I’ve always been fascinated by Pete Best. What must it be like to be fired from The Beatles just before they become worldwide sensations? How do you deal with living life in Liverpool while the other three guys you used to hang out with go on to conquer the culture of the entire planet?
That’s the story of Arthur “Killer” Kane, to a very lesser degree. He was one of the founding members of The New York Dolls, a great proto-punk band that was much more influential than they were actually heard. Of course it seems like every single person who ever did hear them formed one of the major bands of the next few decades, including The Clash, Blondie and The Smiths. The Dolls were a truly great group, but they burned out very early, and Kane, who had been the lumbering bassist, found himself adrift.
He spent a few years trying to make it in music, and then he became a complete disaster of a drunk. When he happened to catch former bandmate David Johanssen (probably better known as Buster Pointdexter – what a fascinating change that guy made) on TV, Kane had a complete breakdown, jumped out his third floor window and survived. He soon found religion, in the form of Mormonism, which helped him clean up. It’s a big chasm between the semi-cross dressing of the Dolls and the crisp white shirts of the Mormons.
New York Doll picks Kane up in 2004. He’s living in Los Angeles and taking the bus to his job at the Mormon genealogical library. He’s sort of sweetly dimwitted, and he’s barely able to make ends meet. His past still haunts him, but he’s making an honest go at his present, where he hangs out with old librarians who couldn’t tell a New York Dolls record from the sounds of construction.
Then there’s a New York Dolls reunion, happening that summer in England. Kane has to get his bass out of hock, practice up – and scariest of all, get back together with the bandmates he hasn’t seen in thirty years.

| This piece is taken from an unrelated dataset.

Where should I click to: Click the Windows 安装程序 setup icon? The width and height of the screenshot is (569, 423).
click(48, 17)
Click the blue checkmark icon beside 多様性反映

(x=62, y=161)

New York Doll is strongest in the earlier scenes, when it’s telling the story of the band and Kane’s life. Once the band gets back together things are a little anti-climactic. We’re told that they were great, but who really cares? The drama was about how this profoundly addled man was going to deal with things, and once he dealt with them, you feel you could move on. But the film is wisely aware that the story doesn’t end with the triumphant concert like it does in a movie – Kane has to go back to riding the bus to the library after revisiting being a rockstar for a weekend. And that’s where things get…

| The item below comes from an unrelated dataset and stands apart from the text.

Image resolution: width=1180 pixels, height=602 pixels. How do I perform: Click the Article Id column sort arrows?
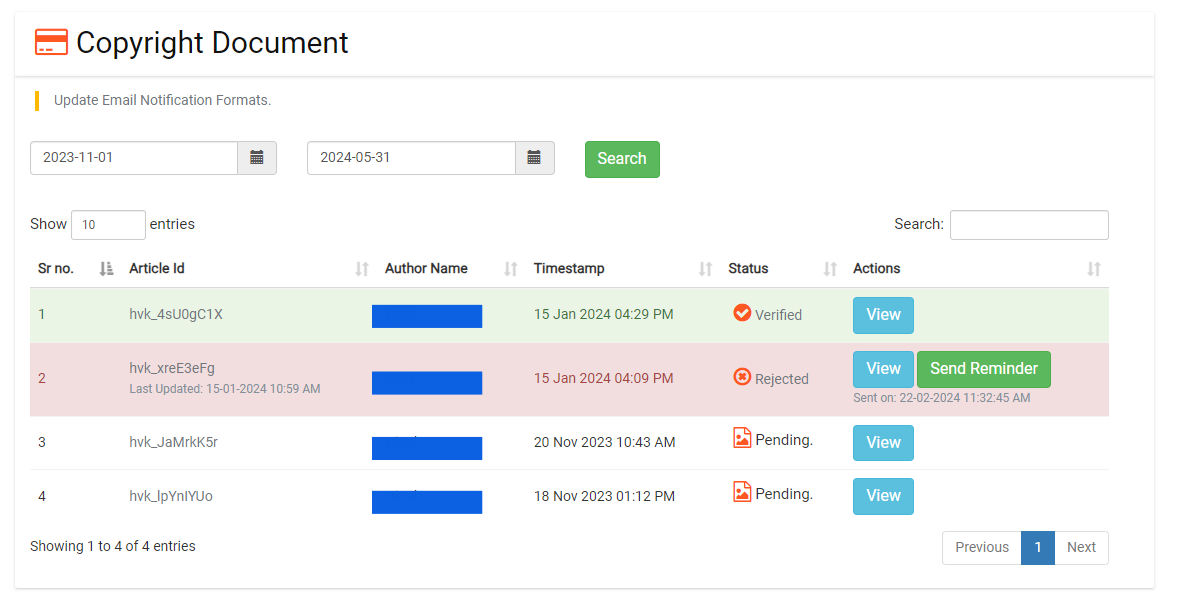361,268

Well, let’s put it this way. The alchemy of a documentary is in the fact that the filmmakers really don’t know what’s going to happen next. I won’t spoil what happens on Kane’s return home (although some rock fans may be aware), but it recasts everything that came before in a different light. It’s really one of the top shock endings of 2005, and it’s a documentary. Who would have imagined?
The story of Killer Kane is really a cautionary one for all people involved in the arts. Sure, he was in a band that changed rock music forever, but that doesn’t mean he ended up being able to pay his rent thirty years later. It’s sad that the people who have the most impact on our lives are sometimes the ones without any sort of safety net at all.
New York Doll is a bittersweet little film. It’s sort of a bookend to this week’s other release, The Weather Man, in that it examines that unique disappointment that comes when our lives don’t meet our oversized expectations. Kane is funny and also sad; there’s something bathetic about him. The movie is funny and sad as well, in that way that aging rock stars are always funny and sad – there’s something endlessly Spinal Tap-ian about every bit of a band like the Dolls getting back together, these old guys putting on outfits meant to echo their younger, sexy selves.
Maybe that’s part of what I like about Kane. He’s found religion, so he doesn’t seem as much like a guy trying to recapture his youth as bandmate Sylvain Sylvain does. It’s how blues guys get to age with their music, how they find a dignity to continue. Kane, befuddled as he often seems, has that dignity to. This film honors that.